++++ Data for the task

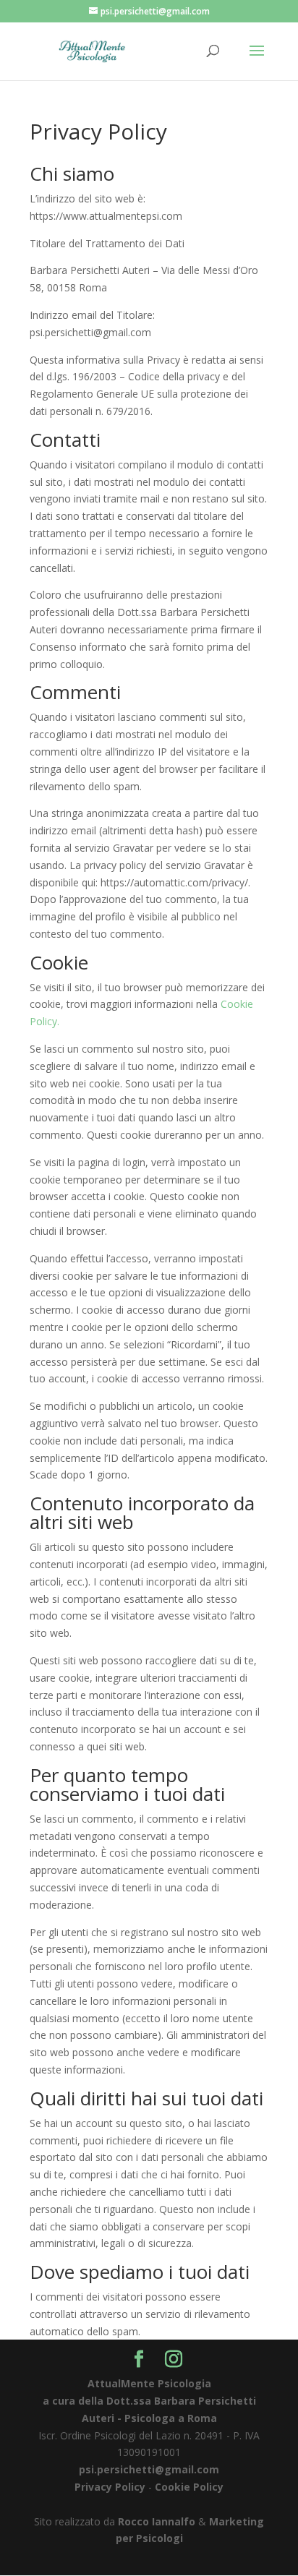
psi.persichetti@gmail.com (149, 2469)
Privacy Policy (109, 2487)
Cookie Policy (189, 2487)
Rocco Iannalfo (156, 2521)
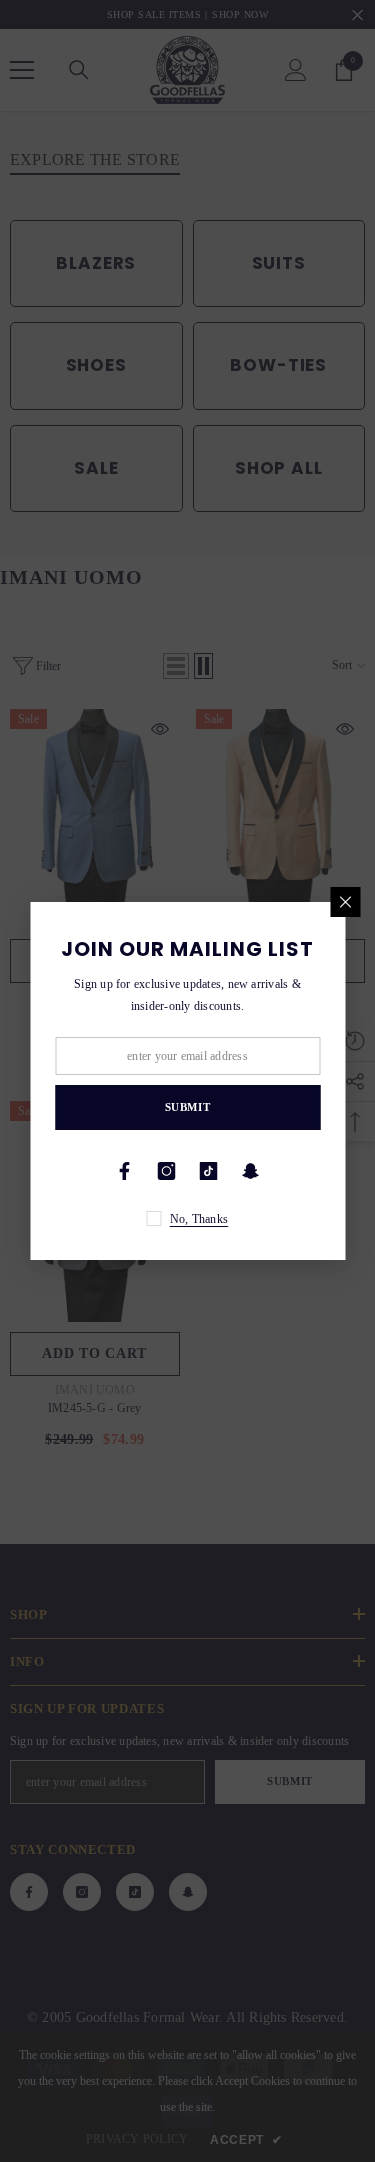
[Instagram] (167, 1171)
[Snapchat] (251, 1171)
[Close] (345, 902)
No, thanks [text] (199, 1219)
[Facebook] (125, 1171)
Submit (187, 1107)
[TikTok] (209, 1171)
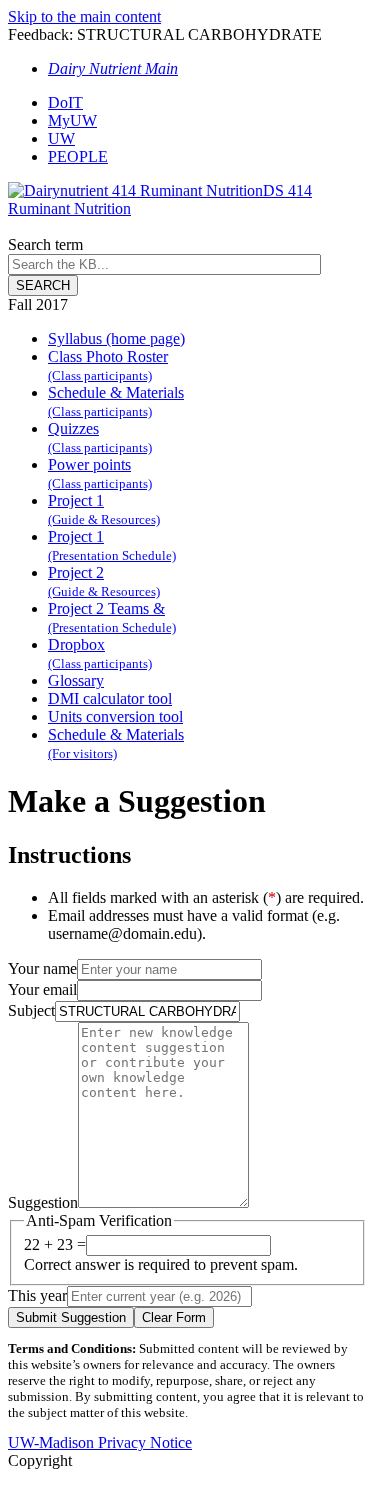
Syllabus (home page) (116, 338)
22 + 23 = (55, 1244)
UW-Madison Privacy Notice (100, 1442)
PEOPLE (78, 156)
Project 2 (104, 581)
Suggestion (43, 1202)
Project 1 (104, 509)
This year (37, 1295)
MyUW (72, 120)
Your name (42, 968)
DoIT (65, 102)
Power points (100, 473)
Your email (42, 989)
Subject (31, 1010)
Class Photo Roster (108, 365)
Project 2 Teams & (112, 617)
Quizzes (100, 437)
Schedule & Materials (116, 401)
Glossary (76, 680)
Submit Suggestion (71, 1317)
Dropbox (100, 653)
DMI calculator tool (110, 698)
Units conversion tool (115, 716)
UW (61, 138)
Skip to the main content (84, 16)
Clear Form (174, 1317)
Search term (45, 244)
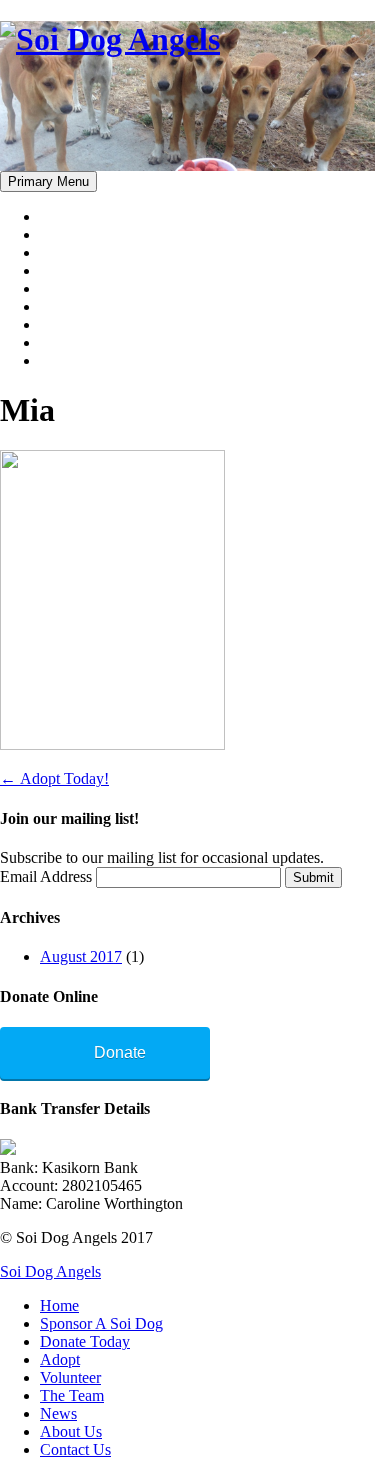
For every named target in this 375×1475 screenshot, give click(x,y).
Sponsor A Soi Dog (101, 234)
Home (59, 216)
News (58, 324)
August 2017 (81, 956)
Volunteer (70, 288)
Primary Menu (48, 181)
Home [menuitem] (59, 1305)
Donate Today (85, 252)
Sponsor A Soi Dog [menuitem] (101, 1323)
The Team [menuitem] (72, 1395)
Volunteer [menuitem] (70, 1377)
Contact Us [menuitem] (75, 1449)
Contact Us (75, 360)
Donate (120, 1052)
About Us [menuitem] (71, 1431)
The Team (72, 306)
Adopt (60, 270)
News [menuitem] (58, 1413)
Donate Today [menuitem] (85, 1341)
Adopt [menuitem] (60, 1359)
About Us (71, 342)
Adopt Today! (54, 778)
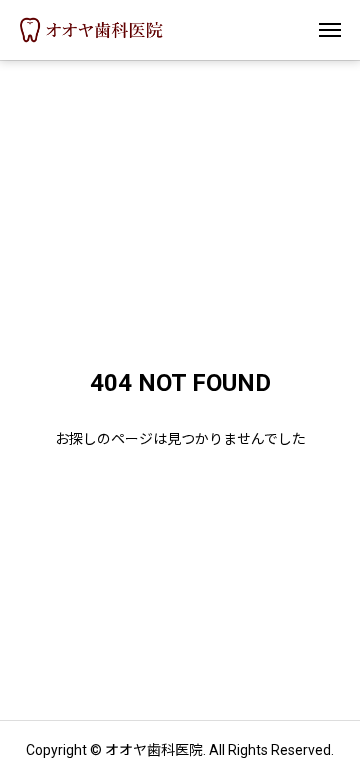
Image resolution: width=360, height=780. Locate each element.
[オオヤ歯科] (91, 30)
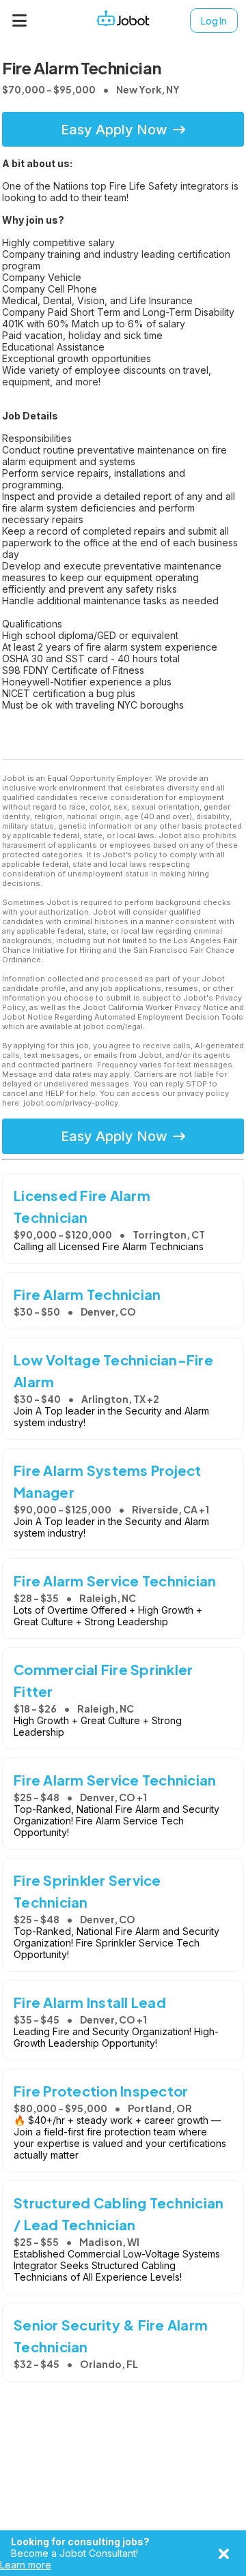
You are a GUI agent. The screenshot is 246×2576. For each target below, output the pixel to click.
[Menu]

++++++++

• What to do: The range to set down runs from the line containing "The Team [menuitem] (72, 1395)" through the final line of the data, both ends included; give it exactly and drop the pictures.

• Answer section:
The Team [menuitem] (72, 1395)
Volunteer [menuitem] (70, 1377)
Contact Us [menuitem] (75, 1449)
Contact Us (75, 360)
Donate (120, 1052)
About Us [menuitem] (71, 1431)
The Team (72, 306)
Adopt (60, 270)
News [menuitem] (58, 1413)
Donate Today [menuitem] (85, 1341)
Adopt [menuitem] (60, 1359)
About Us (71, 342)
Adopt Today! (54, 778)
Image resolution: width=360, height=780. Locate each element.
[オオヤ歯科] (91, 30)
You are a GUI agent. The screenshot is 246×2576. For each target below, output the pixel to click.
[Menu]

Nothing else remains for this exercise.